The USGS conducts an annual bottom trawl to assess forage fish in the lake. The work has been done at the same index sites since 1973.
The 4.0 kt total prey fish biomass was also an all-time low.
The alewife is not native to the Great Lakes but holds importance as a food source for sport fish, particularly chinook salmon.
The recent decline in alewife abundance led the Lake Michigan Committee to seek a stocking reduction.
Most scientists say the historic drop in alewife is primarily linked to quagga mussels, which remove food from the water needed by young alewife, and chinook salmon, which eat the fish.
Last month it was announced lake-wide plants of chinook salmon and lake trout would be cut 27% and 12%, respectively, in 2017.
State agencies in Michigan, Illinois and Indiana all agreed to reduce stocking of chinook, since the species is the primary predator of alewife.
But in Wisconsin, the Department of Natural Resources decided to maintain its current level of chinook stocking and reduce lake trout by 58% and brown trout by 50%.
The USGS bottom trawls were completed Sept. 25, Madenjian said.
In waters off Port Washington, 10 tows produced zero alewife. The drags were performed in water as deep as 420 feet and as shallow as 60 feet.

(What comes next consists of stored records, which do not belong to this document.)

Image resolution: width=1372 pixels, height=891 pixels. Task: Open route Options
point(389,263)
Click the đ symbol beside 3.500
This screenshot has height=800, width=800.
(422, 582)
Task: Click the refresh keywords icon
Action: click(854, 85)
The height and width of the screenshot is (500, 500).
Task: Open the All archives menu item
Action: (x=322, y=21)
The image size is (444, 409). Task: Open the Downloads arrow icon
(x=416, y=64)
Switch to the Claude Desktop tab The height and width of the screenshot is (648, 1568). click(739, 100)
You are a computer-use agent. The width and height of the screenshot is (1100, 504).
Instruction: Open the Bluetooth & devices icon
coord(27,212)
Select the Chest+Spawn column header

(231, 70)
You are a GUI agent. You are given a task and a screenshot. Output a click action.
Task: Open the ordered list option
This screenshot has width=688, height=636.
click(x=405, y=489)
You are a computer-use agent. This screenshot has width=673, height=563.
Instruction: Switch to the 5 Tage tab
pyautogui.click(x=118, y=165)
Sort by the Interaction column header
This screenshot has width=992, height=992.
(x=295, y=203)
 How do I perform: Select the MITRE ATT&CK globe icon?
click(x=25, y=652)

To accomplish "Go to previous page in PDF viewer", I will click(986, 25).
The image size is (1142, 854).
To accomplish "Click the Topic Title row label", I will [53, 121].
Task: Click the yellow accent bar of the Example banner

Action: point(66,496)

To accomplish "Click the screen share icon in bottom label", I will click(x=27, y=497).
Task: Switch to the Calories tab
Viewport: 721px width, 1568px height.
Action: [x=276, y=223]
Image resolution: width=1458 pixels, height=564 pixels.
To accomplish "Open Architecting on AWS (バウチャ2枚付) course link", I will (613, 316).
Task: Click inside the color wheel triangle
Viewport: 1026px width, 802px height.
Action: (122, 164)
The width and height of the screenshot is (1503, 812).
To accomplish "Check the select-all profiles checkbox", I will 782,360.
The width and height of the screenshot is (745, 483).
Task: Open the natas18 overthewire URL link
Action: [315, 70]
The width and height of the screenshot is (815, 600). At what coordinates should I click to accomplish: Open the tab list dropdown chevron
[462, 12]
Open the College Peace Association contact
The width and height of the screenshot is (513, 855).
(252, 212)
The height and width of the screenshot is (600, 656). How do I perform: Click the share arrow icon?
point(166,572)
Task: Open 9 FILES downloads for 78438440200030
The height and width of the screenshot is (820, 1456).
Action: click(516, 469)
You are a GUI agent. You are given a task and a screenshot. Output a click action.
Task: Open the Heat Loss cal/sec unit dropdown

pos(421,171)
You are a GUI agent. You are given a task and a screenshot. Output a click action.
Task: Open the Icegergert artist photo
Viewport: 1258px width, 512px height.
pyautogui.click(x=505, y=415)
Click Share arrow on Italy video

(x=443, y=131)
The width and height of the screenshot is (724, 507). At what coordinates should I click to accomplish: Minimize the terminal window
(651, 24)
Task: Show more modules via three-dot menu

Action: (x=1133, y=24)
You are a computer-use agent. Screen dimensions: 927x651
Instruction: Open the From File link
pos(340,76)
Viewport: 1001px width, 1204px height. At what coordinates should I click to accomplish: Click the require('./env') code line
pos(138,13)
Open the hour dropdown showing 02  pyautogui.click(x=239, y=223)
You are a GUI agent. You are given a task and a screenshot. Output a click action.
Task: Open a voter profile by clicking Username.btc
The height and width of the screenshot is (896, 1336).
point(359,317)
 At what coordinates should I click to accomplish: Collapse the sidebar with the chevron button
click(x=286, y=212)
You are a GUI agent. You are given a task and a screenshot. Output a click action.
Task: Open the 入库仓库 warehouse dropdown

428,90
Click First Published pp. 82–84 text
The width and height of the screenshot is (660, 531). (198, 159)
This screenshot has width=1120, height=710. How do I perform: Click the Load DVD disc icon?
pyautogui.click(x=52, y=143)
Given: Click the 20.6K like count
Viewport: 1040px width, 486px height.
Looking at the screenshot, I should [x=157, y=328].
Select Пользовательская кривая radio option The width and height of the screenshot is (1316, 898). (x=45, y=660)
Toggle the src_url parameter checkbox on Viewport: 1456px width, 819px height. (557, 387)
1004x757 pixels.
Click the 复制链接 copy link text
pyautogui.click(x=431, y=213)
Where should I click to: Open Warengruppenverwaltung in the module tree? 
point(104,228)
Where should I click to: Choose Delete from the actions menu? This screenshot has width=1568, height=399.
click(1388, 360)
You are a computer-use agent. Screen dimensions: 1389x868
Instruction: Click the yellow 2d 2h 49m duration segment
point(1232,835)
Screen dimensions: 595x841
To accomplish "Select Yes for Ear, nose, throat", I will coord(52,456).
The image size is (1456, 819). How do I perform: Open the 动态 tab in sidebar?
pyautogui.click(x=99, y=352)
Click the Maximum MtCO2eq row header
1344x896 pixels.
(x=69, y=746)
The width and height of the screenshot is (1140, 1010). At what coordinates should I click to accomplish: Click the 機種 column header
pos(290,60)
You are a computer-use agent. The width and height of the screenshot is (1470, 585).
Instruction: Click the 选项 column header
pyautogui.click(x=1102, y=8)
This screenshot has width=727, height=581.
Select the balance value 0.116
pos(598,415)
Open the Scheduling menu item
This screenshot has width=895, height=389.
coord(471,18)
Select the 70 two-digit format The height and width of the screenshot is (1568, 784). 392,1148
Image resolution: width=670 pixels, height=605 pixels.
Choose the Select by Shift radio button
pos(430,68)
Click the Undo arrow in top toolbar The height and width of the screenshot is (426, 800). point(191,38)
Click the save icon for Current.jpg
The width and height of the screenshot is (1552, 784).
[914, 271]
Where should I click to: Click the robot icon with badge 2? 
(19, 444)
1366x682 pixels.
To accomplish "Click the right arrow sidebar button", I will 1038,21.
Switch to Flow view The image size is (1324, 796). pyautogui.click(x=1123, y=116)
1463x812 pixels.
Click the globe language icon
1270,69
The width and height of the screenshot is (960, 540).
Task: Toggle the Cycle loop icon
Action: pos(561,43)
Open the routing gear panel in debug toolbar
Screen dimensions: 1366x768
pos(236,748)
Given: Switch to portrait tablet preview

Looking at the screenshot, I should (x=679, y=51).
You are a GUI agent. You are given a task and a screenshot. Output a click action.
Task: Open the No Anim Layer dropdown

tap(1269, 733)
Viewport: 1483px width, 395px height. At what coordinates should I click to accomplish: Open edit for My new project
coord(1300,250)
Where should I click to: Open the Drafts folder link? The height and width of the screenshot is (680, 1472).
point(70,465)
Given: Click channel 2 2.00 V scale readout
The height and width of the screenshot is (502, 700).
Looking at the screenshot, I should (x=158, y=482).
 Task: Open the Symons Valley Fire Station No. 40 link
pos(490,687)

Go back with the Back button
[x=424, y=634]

But when the research boat returned to the Port Washington harbor, alewives were visible in the water near the dock.
“That might sum up what is going on,” Madenjian said. “There is a relatively low abundance out in the lake, but there seems to be some associated with the harbors.”
A separate test that uses acoustic technology at night to detect young-of-the-year alewife and other bait fish was completed in August by the USGS and the Michigan Department of Natural Resources. Its data takes longer to interpret, although there is some indication a 2016 alewife year class was observed in parts of the lake.
“All the information kind of confirms what we were worried about last year and why we wanted to do stocking reductions,” said Jay Wesley, Michigan DNR fisheries supervisor and chairman of the Lake Michigan Committee. “But we are cautiously optimistic the 2015 year class will keep us going.”
A Wisconsin DNR spokesperson said Tuesday the preliminary USGS report would not cause the agency to adjust its 2017 stocking plans.